**Directions for this task**.
Recast the items from the very first line through the line containing "will click(211, 67).", inclusive, as a JSON list of strings with one string per line and blank lines omitted.

**Entries supplied**.
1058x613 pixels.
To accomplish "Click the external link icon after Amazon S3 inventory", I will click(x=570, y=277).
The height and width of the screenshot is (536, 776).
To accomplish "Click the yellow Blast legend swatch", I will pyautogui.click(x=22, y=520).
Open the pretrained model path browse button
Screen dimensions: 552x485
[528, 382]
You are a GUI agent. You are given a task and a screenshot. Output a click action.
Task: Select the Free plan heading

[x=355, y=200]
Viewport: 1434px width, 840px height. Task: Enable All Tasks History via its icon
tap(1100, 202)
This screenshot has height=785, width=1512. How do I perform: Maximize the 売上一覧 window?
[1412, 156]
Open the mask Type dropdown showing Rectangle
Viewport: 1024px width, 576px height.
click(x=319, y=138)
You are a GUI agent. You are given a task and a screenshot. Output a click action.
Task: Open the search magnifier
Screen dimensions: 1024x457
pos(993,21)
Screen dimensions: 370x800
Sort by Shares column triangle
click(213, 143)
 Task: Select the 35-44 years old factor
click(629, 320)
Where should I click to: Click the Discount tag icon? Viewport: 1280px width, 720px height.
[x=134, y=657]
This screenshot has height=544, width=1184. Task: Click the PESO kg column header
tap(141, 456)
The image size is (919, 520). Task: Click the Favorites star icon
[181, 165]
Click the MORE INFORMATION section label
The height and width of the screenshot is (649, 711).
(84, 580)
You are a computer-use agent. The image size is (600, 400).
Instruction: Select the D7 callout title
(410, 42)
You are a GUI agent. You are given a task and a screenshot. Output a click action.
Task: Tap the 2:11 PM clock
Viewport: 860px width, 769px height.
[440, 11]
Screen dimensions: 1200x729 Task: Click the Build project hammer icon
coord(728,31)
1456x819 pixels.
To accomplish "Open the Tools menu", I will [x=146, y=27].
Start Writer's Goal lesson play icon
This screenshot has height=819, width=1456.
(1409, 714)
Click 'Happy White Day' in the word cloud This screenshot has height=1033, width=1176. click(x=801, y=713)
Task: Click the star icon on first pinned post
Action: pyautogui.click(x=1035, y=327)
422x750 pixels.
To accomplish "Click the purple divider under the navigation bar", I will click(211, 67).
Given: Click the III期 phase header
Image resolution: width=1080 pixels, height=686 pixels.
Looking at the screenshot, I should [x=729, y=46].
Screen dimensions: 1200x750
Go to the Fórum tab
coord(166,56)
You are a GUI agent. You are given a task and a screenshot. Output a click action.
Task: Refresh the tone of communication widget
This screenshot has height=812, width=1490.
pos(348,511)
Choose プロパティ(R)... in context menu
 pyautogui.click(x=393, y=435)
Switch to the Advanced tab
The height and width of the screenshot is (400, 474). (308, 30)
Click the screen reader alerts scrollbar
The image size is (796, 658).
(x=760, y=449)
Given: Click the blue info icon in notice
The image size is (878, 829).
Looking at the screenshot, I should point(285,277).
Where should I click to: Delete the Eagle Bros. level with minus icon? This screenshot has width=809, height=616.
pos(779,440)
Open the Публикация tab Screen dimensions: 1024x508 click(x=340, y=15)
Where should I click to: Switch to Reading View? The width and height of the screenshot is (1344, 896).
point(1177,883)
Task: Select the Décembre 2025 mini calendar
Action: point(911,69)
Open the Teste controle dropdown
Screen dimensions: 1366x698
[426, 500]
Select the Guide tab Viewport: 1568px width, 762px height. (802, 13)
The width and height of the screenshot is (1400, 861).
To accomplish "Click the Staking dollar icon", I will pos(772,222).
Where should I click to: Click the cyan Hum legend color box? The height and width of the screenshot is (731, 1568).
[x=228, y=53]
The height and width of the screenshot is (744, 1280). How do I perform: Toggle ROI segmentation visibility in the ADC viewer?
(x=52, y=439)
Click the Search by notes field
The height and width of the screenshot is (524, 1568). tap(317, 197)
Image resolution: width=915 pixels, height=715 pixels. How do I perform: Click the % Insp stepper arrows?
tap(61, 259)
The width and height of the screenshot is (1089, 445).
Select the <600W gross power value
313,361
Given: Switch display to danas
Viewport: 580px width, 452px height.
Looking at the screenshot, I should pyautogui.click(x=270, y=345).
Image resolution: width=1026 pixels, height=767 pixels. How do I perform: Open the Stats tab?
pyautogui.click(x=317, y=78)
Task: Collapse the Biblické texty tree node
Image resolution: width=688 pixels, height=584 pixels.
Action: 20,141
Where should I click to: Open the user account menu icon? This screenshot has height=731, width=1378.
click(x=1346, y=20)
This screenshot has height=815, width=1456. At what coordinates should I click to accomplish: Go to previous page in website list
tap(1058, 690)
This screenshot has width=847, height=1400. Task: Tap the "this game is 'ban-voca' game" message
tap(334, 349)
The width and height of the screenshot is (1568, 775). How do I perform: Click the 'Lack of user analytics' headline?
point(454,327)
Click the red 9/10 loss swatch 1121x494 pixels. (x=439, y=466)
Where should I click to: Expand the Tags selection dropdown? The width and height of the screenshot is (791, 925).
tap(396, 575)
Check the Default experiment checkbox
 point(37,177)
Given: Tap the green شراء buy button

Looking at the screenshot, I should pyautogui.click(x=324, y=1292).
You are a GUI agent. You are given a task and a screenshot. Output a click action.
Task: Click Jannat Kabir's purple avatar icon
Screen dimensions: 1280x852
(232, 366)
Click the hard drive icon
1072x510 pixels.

**Written solution**.
[
  "1058x613 pixels.",
  "To accomplish \"Click the external link icon after Amazon S3 inventory\", I will click(x=570, y=277).",
  "The height and width of the screenshot is (536, 776).",
  "To accomplish \"Click the yellow Blast legend swatch\", I will pyautogui.click(x=22, y=520).",
  "Open the pretrained model path browse button",
  "Screen dimensions: 552x485",
  "[528, 382]",
  "You are a GUI agent. You are given a task and a screenshot. Output a click action.",
  "Task: Select the Free plan heading",
  "[x=355, y=200]",
  "Viewport: 1434px width, 840px height. Task: Enable All Tasks History via its icon",
  "tap(1100, 202)",
  "This screenshot has height=785, width=1512. How do I perform: Maximize the 売上一覧 window?",
  "[1412, 156]",
  "Open the mask Type dropdown showing Rectangle",
  "Viewport: 1024px width, 576px height.",
  "click(x=319, y=138)",
  "You are a GUI agent. You are given a task and a screenshot. Output a click action.",
  "Task: Open the search magnifier",
  "Screen dimensions: 1024x457",
  "pos(993,21)",
  "Screen dimensions: 370x800",
  "Sort by Shares column triangle",
  "click(213, 143)",
  " Task: Select the 35-44 years old factor",
  "click(629, 320)",
  "Where should I click to: Click the Discount tag icon? Viewport: 1280px width, 720px height.",
  "[x=134, y=657]",
  "This screenshot has height=544, width=1184. Task: Click the PESO kg column header",
  "tap(141, 456)",
  "The image size is (919, 520). Task: Click the Favorites star icon",
  "[181, 165]",
  "Click the MORE INFORMATION section label",
  "The height and width of the screenshot is (649, 711).",
  "(84, 580)",
  "You are a computer-use agent. The image size is (600, 400).",
  "Instruction: Select the D7 callout title",
  "(410, 42)",
  "You are a GUI agent. You are given a task and a screenshot. Output a click action.",
  "Task: Tap the 2:11 PM clock",
  "Viewport: 860px width, 769px height.",
  "[440, 11]",
  "Screen dimensions: 1200x729 Task: Click the Build project hammer icon",
  "coord(728,31)",
  "1456x819 pixels.",
  "To accomplish \"Open the Tools menu\", I will [x=146, y=27].",
  "Start Writer's Goal lesson play icon",
  "This screenshot has height=819, width=1456.",
  "(1409, 714)",
  "Click 'Happy White Day' in the word cloud This screenshot has height=1033, width=1176. click(x=801, y=713)",
  "Task: Click the star icon on first pinned post",
  "Action: pyautogui.click(x=1035, y=327)",
  "422x750 pixels.",
  "To accomplish \"Click the purple divider under the navigation bar\", I will click(211, 67)."
]